Everything Apple Announced: Apple Watch 6, Apple Watch SE, iPad Air, Fitness+


On the cheap end, Apple has a new base-model iPad. Not much has changed on this eighth-generation iPad. It’s the same tablet you’ve come to expect, just with a performance bump. It’s available Friday for the same standard iPad price: $329, or $299 for customers in the education market.

Apple has reserved its most exciting design changes for the new iPad Air. The company has squeezed a larger 10.9-inch display into the same footprint, giving the new Air a more dense 2,360 x 1,640-pixel resolution.
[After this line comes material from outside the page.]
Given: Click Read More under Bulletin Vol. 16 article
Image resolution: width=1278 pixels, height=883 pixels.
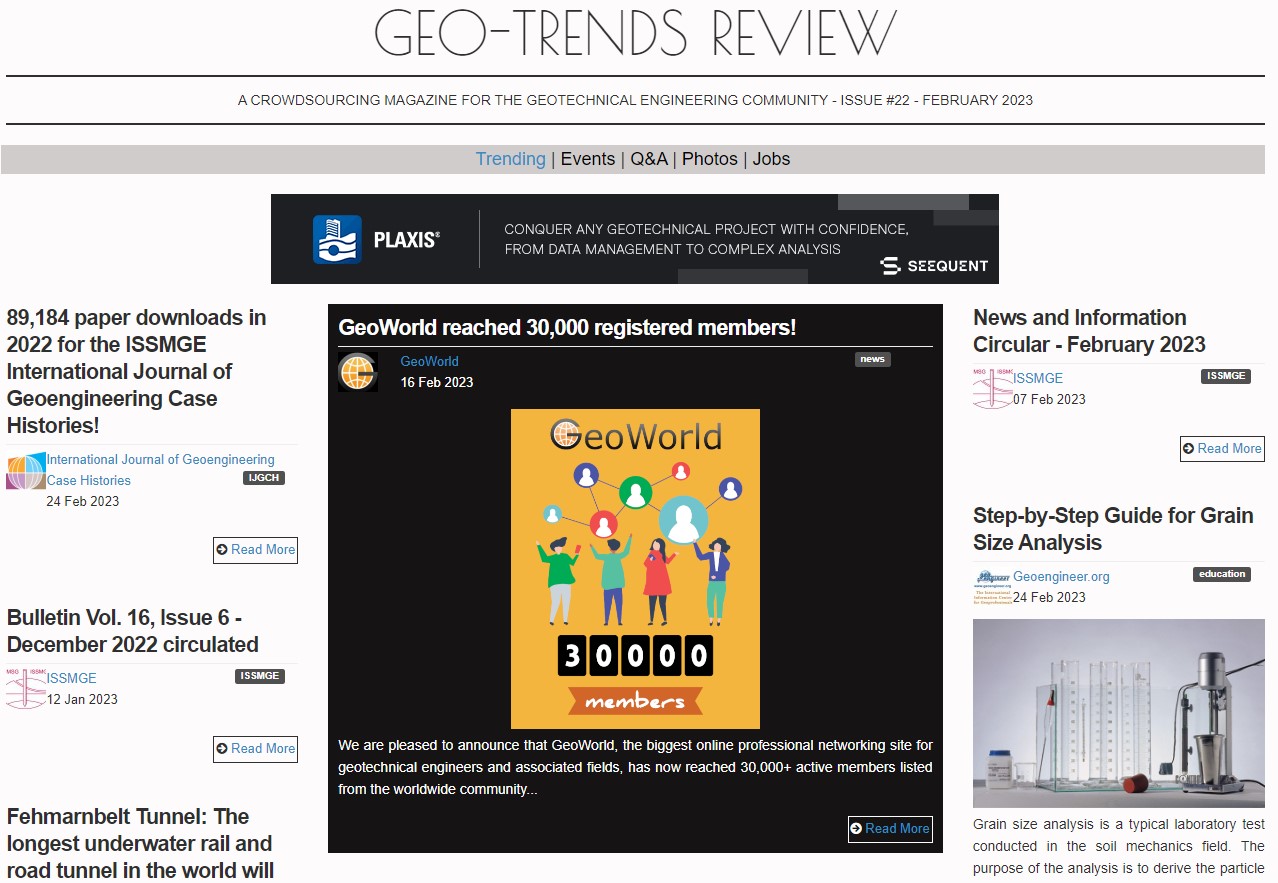Looking at the screenshot, I should (255, 749).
Touch ID is now integrated into the top sleep/wake button, which has a sapphire crystal on the top so it can see your fingerprint. The device charges with USB-C—a welcome change, since you can now use the same cable to charge your MacBook and your iPad Aid. Even more important is the new chip inside, Apple’s own A14 Bionic. It’s a six-core design that’s more energy efficient and gives a boost in performance. It’s also the first chip to be built on a 5-nanometer process that is set to become the new standard in the computer industry over the next year. The new iPad Air starts at $599 and goes on sale next month.

Software Updates Tomorrow

When you wake up Wednesday morning, you’ll see some notification badges on your Apple devices. The big update is iOS 14, which will be rolling out to iPhones tomorrow. You can read about all the new features coming to the iPhone in our breakdown of iOS 14. The iPad, Apple Watch, and Apple TV will also get software updates on Wednesday.

No New Headphones

We were expecting some personal audio gadgets, like a new set of over-ear headphones and possibly a new HomePod speaker. But they didn’t make their way into today’s event, which was unusually short at just over an hour. However, Apple will most likely be holding another hardware announcement even in October, which is when we expect to see the next iPhone revealed. Any additional products, especially ones that sync to the iPhone, could debut then. So stay tuned.

Updated on September 16: We corrected Apple One iCloud storage options. The base plan nets you 50 GB not 200 GB. You get 200-gigabytes on the Family plan. We regret the error.